:: YOUR OBJECTIVE ::
The entire set of lines below should be copied exactly.

╔══

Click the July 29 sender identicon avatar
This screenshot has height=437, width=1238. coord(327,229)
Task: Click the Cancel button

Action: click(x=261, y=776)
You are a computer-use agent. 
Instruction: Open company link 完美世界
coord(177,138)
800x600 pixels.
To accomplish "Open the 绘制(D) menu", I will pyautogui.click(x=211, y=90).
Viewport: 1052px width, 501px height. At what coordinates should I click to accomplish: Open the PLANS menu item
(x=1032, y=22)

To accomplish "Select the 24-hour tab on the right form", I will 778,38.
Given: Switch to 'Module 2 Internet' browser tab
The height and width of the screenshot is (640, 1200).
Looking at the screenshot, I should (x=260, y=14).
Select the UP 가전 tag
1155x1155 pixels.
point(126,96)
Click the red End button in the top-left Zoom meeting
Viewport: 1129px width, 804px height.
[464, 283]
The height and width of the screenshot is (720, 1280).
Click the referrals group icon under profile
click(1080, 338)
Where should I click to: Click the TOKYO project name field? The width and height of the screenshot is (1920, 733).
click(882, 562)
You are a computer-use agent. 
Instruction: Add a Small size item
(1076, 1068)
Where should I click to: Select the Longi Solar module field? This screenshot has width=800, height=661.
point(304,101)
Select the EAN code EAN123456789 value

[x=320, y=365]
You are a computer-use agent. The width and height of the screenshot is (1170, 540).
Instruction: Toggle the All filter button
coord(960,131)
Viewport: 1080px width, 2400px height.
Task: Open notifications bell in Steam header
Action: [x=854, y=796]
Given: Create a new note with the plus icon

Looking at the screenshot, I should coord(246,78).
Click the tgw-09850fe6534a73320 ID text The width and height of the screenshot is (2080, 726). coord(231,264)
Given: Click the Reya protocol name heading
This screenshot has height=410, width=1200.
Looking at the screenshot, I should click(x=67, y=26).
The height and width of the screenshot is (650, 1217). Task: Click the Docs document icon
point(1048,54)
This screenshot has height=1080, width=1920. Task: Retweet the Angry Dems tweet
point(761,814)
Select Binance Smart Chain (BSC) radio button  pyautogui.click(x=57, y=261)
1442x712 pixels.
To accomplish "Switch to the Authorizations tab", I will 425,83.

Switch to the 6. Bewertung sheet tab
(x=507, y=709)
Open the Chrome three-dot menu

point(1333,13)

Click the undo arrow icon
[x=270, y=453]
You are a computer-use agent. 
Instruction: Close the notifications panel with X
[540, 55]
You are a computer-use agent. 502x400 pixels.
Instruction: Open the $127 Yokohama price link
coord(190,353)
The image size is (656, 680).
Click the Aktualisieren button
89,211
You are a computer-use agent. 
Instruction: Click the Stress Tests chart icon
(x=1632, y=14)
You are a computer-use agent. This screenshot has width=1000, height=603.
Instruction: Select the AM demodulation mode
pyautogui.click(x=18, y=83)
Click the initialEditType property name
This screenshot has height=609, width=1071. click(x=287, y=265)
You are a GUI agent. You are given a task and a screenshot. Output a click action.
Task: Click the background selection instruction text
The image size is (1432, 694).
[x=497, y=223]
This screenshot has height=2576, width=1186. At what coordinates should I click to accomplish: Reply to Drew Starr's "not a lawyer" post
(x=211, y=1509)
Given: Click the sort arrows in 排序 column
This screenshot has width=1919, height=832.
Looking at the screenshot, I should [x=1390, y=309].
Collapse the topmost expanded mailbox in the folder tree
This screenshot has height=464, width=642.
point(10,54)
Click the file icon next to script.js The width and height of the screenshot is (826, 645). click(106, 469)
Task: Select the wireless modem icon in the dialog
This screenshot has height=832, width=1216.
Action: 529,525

╚══

:: WRITTEN SOLUTION ::
Click the July 29 sender identicon avatar
This screenshot has height=437, width=1238. coord(327,229)
Task: Click the Cancel button

Action: click(x=261, y=776)
You are a computer-use agent. 
Instruction: Open company link 完美世界
coord(177,138)
800x600 pixels.
To accomplish "Open the 绘制(D) menu", I will pyautogui.click(x=211, y=90).
Viewport: 1052px width, 501px height. At what coordinates should I click to accomplish: Open the PLANS menu item
(x=1032, y=22)

To accomplish "Select the 24-hour tab on the right form", I will 778,38.
Given: Switch to 'Module 2 Internet' browser tab
The height and width of the screenshot is (640, 1200).
Looking at the screenshot, I should (x=260, y=14).
Select the UP 가전 tag
1155x1155 pixels.
point(126,96)
Click the red End button in the top-left Zoom meeting
Viewport: 1129px width, 804px height.
[464, 283]
The height and width of the screenshot is (720, 1280).
Click the referrals group icon under profile
click(1080, 338)
Where should I click to: Click the TOKYO project name field? The width and height of the screenshot is (1920, 733).
click(882, 562)
You are a computer-use agent. 
Instruction: Add a Small size item
(1076, 1068)
Where should I click to: Select the Longi Solar module field? This screenshot has width=800, height=661.
point(304,101)
Select the EAN code EAN123456789 value

[x=320, y=365]
You are a computer-use agent. The width and height of the screenshot is (1170, 540).
Instruction: Toggle the All filter button
coord(960,131)
Viewport: 1080px width, 2400px height.
Task: Open notifications bell in Steam header
Action: [x=854, y=796]
Given: Create a new note with the plus icon

Looking at the screenshot, I should coord(246,78).
Click the tgw-09850fe6534a73320 ID text The width and height of the screenshot is (2080, 726). coord(231,264)
Given: Click the Reya protocol name heading
This screenshot has height=410, width=1200.
Looking at the screenshot, I should click(x=67, y=26).
The height and width of the screenshot is (650, 1217). Task: Click the Docs document icon
point(1048,54)
This screenshot has height=1080, width=1920. Task: Retweet the Angry Dems tweet
point(761,814)
Select Binance Smart Chain (BSC) radio button  pyautogui.click(x=57, y=261)
1442x712 pixels.
To accomplish "Switch to the Authorizations tab", I will 425,83.

Switch to the 6. Bewertung sheet tab
(x=507, y=709)
Open the Chrome three-dot menu

point(1333,13)

Click the undo arrow icon
[x=270, y=453]
You are a computer-use agent. 
Instruction: Close the notifications panel with X
[540, 55]
You are a computer-use agent. 502x400 pixels.
Instruction: Open the $127 Yokohama price link
coord(190,353)
The image size is (656, 680).
Click the Aktualisieren button
89,211
You are a computer-use agent. 
Instruction: Click the Stress Tests chart icon
(x=1632, y=14)
You are a computer-use agent. This screenshot has width=1000, height=603.
Instruction: Select the AM demodulation mode
pyautogui.click(x=18, y=83)
Click the initialEditType property name
This screenshot has height=609, width=1071. click(x=287, y=265)
You are a GUI agent. You are given a task and a screenshot. Output a click action.
Task: Click the background selection instruction text
The image size is (1432, 694).
[x=497, y=223]
This screenshot has height=2576, width=1186. At what coordinates should I click to accomplish: Reply to Drew Starr's "not a lawyer" post
(x=211, y=1509)
Given: Click the sort arrows in 排序 column
This screenshot has width=1919, height=832.
Looking at the screenshot, I should [x=1390, y=309].
Collapse the topmost expanded mailbox in the folder tree
This screenshot has height=464, width=642.
point(10,54)
Click the file icon next to script.js The width and height of the screenshot is (826, 645). click(106, 469)
Task: Select the wireless modem icon in the dialog
This screenshot has height=832, width=1216.
Action: 529,525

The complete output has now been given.